This post title is a bit of a cop-out, since I was really only able to see Game One… but I’m gonna give some feedback on Game Two because I’m good like that. Besides, there wasn’t much to see anyway.
Bartolo Colon started game one and flat-out dominated. He went seven innings, giving up one run on four hits and a walk with six strikeouts. His fastball consistently hit the low-90s with great inside-out movement. He threw one right at Ichiro’s thigh that then darted back in for a strike. It was wonderful, the best stuff we’ve seen from Colon in years. He only got into trouble in the seventh, where he gave up his only run. You could argue Ozzie left him in a bit too long, but he pitched out of it well. He’s been a great revelation this year.
It’s a good thing Colon pitched so well because the White Sox offense was really determined to, as we say in baseball terms, “not do jack.” Historically, Sox hitters struggle against guys they’re seeing for the first time and cool, I get that. But my God… making Chris Jakubauskas (yes, THAT Chris Jakubauskas) look like Nolan Ryan is a tough task. The guy’s a 31-year old rookie reliever-turned-starter who came into the game with a 7.11 ERA. His (brief) career-high innings pitched in a game is 5 and 1/3. So how do the Pale Hose attempt to take on this pitching juggernaut? They swing at the first pitch. Every. Time.

- _WORK TO COMPLETE_: In the baseball post, what ERA did Chris Jakubauskas bring into the game?

- _DATA RECORDS_:
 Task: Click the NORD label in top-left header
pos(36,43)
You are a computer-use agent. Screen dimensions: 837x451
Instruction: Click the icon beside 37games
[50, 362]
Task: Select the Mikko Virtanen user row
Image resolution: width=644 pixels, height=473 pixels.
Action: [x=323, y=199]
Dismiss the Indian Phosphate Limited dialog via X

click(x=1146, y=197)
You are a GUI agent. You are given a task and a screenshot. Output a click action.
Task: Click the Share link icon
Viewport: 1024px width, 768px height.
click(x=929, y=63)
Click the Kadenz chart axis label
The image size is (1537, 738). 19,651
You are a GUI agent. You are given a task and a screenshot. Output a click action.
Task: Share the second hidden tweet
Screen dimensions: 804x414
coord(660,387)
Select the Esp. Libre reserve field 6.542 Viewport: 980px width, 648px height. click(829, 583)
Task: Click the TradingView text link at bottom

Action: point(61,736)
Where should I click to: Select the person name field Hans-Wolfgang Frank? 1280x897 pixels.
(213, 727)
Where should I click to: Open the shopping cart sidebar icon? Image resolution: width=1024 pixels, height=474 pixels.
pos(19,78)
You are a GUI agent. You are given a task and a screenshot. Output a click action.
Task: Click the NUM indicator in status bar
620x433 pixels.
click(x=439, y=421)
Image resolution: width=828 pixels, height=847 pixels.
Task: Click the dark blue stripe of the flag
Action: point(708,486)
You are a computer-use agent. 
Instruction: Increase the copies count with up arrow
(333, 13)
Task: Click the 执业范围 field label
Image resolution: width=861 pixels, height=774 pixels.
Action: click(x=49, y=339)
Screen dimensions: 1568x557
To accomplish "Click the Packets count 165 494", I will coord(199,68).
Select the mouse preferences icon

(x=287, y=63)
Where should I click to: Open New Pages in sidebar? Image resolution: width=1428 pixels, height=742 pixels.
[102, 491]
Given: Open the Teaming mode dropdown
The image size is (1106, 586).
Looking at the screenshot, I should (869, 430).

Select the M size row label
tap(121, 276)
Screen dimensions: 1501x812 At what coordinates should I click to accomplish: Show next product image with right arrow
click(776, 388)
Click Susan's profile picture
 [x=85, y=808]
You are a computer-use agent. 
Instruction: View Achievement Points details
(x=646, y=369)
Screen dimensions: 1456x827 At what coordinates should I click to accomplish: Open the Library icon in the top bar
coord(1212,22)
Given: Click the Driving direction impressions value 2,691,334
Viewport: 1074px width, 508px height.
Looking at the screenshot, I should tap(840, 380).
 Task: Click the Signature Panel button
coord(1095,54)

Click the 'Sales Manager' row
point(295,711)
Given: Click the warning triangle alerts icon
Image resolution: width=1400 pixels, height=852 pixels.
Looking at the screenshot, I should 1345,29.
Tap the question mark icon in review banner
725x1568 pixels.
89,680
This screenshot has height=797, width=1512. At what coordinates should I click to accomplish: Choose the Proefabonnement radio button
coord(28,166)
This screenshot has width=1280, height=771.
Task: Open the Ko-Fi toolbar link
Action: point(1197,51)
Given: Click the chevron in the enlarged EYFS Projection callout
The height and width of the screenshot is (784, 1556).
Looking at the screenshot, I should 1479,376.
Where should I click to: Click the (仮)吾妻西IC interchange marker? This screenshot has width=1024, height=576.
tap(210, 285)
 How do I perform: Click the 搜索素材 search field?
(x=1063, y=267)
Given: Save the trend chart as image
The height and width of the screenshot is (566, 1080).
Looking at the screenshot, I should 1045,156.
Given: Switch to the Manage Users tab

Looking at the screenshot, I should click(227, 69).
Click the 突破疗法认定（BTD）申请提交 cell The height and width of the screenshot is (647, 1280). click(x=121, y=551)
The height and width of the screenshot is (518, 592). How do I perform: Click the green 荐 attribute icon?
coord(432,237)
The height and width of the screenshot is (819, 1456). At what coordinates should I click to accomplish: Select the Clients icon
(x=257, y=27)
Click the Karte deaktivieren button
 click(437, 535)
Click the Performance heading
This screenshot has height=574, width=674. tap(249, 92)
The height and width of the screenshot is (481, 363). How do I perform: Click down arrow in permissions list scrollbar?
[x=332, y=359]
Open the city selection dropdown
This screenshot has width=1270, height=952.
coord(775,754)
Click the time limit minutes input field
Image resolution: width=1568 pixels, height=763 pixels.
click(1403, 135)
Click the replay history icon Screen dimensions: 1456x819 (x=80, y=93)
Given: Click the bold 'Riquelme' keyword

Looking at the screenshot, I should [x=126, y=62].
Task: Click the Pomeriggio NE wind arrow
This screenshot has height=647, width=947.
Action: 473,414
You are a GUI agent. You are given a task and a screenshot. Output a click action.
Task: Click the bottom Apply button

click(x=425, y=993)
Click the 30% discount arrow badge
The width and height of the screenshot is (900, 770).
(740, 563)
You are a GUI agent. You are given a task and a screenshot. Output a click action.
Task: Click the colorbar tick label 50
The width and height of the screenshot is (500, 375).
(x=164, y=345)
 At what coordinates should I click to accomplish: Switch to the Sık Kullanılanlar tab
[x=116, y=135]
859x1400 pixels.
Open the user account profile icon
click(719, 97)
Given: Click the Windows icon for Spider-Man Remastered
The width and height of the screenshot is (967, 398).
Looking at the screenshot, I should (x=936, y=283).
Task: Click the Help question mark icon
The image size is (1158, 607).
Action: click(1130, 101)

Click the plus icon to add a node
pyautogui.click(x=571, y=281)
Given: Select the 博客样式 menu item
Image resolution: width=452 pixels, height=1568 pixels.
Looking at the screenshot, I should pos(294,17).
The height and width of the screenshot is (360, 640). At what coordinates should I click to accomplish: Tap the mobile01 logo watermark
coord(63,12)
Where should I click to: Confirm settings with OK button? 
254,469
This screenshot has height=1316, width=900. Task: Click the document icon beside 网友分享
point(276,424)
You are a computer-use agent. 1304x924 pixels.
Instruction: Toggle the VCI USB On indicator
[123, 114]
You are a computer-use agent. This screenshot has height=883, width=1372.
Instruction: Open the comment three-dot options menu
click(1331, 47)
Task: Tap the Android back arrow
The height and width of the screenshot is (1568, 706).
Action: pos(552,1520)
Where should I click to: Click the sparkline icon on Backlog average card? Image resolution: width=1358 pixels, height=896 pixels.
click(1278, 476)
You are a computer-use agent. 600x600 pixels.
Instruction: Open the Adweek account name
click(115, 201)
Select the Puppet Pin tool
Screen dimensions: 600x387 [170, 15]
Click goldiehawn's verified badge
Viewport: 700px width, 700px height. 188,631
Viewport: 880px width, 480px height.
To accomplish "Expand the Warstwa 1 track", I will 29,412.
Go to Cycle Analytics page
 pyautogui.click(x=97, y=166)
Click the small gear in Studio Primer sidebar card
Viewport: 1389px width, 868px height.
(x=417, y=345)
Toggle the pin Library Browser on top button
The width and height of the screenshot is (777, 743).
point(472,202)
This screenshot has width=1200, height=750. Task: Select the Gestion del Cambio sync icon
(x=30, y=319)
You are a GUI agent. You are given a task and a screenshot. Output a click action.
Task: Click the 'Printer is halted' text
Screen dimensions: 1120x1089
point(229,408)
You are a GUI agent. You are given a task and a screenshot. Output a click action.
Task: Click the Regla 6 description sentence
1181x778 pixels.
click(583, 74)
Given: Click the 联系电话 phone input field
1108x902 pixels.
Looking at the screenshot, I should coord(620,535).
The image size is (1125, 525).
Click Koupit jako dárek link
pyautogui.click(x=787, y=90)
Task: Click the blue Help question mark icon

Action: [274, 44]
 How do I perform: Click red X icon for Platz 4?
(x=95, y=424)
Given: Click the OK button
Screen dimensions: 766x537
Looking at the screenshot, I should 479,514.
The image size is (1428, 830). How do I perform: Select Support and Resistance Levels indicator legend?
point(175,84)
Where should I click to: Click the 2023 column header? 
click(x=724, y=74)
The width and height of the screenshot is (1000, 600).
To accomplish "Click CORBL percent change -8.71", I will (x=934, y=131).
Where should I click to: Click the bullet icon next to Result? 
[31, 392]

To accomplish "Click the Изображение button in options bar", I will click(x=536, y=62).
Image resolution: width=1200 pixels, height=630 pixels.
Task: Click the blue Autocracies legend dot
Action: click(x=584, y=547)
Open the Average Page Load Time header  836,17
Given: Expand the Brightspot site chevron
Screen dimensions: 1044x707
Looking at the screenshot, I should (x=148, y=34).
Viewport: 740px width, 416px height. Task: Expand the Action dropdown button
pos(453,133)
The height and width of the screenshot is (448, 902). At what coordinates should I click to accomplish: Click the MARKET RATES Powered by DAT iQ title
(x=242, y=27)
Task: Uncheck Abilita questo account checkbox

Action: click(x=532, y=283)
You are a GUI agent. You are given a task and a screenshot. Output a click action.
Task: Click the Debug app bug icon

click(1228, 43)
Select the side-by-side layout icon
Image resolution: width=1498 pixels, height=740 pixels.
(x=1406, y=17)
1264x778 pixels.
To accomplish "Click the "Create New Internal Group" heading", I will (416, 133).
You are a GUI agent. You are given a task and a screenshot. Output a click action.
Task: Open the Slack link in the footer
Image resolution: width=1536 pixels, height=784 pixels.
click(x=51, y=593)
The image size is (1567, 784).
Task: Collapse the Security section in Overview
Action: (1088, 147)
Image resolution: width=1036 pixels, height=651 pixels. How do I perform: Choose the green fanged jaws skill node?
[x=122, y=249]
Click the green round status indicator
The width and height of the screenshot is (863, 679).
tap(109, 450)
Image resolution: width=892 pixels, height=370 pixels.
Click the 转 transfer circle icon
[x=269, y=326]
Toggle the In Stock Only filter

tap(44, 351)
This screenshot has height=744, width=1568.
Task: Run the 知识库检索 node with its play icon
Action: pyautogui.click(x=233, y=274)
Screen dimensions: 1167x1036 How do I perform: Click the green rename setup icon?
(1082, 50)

- _RESPONSE TO THE TASK_: 7.11